Primeiro, há a discussão válida acerca do mérito da mensagem enviada. Talvez a mensagem disparada pelo aplicativo estivesse errada, uma compreensão distorcida sobre natureza e objetivos do PL. Ou talvez, sendo parte interessada, fosse direito do aplicativo se manifestar como fez. Seja como for, a discussão acontece no âmbito da opinião: “foi válida ou não foi válida a opinião do aplicativo de mensagens?”; “Foi válida ou não a opinião da corte sobre a mensagem do aplicativo?”; “Se um veículo de imprensa se posicionar, a postura do STF dependerá de sua simpatia pelo PL?”.

A forma como o PL está sendo tratado aos olhos públicos já é um gol contra por parte de seus defensores. A imagem de censura colou, paradoxalmente, quando Alexandre de Moraes usou seus poderes para tentar impedir que se dissesse que o PL 2630/20 significava censura. Agora, a dificuldade dos proponentes para dissociar o cerceamento do texto será dupla. Em parte, porque a redação da proposta fala em “entidade reguladora autônoma” do Poder Executivo com funções de monitoramento e regulação da internet. Em parte porque, no tramitar do Legislativo, o Judiciário centraliza mais poderes para si.
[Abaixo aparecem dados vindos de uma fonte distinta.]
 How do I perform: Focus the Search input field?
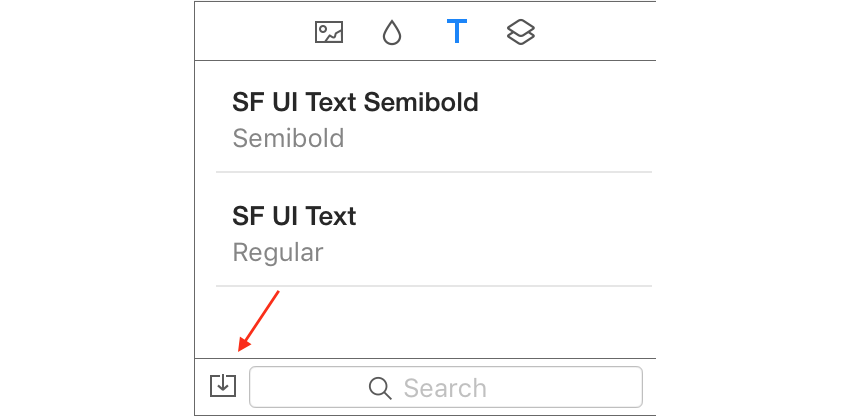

Fora do bolsonarismo, ainda é tabu afirmar que Alexandre Moraes está se excedendo porque há a ideia de que a democracia brasileira foi defendida por sua ação, em contraste com a apatia de outras autoridades. Bolsonaro ultrapassou os limites constitucionais e é forte a tese de que, não fosse por Alexandre de Moraes, as instituições teriam sido fechadas com um soldado e um cabo. 

A ordem contra o aplicativo de mensagens aconteceu no âmbito do inquérito das fake news. É um inquérito sigiloso que engloba toda ação remotamente ligada ao tema, sem objeto definido, e decidido de forma monocrática pelo ministro. O inquérito não tem data para acabar: pelo contrário, recebendo novos apensados, promete durar para sempre, servindo como plataforma para liminares de Moraes. Para parte do grupo anti-Bolsonaro, admitir excessos de Moraes significa preferir o caos institucional criado pelo ex-presidente.

A lógica é equivocada, mas o medo de que a barbárie retorne é real. Os atos golpistas de 8 de janeiro reforçam essa noção. Os ataques às escolas fortalecem esse temor. As dificuldades para apaziguar poderes e militares confirmam essa hipótese. Entretanto, mesmo para os anti-bolsonaristas, descartar a volta à normalidade em função da luta contra o autoritarismo significa a possibilidade de se entregar a um eventual Alexandre de Moraes bolsonarista. 

A lógica de “se não fosse este excesso, outro excesso seria pior” é impulsionada durante períodos de medo. Em Goiânia, a onda de ataques às escolas fez com que o prefeito Rogério Cruz (Republicanos) proibisse o uso de mochilas pelos alunos a partir do 5º ano, e com que um vereador apresentasse PL obrigando a instalação de aparelhos de raio-X nas unidades educacionais. Estes são os “guardas da esquina”. Da maior à menor esfera, nos três Poderes, o clima de exceção perdura, justificando medidas excepcionais. 

Se esperava que a normalidade fosse restaurada com o fim das eleições, depois com a admissão da derrota por parte de Bolsonaro, depois com a prisão de golpistas, depois com o assentamento de Lula (PT) no governo. Mas a normalidade não vem e o país parece ter se acostumado a confiar em heróis, mais do que na ordem. O risco é que nos acostumemos aos heróis e à excepcionalidade mesmo sem medo que os justifique. O risco, como sempre, são os guardas da esquina.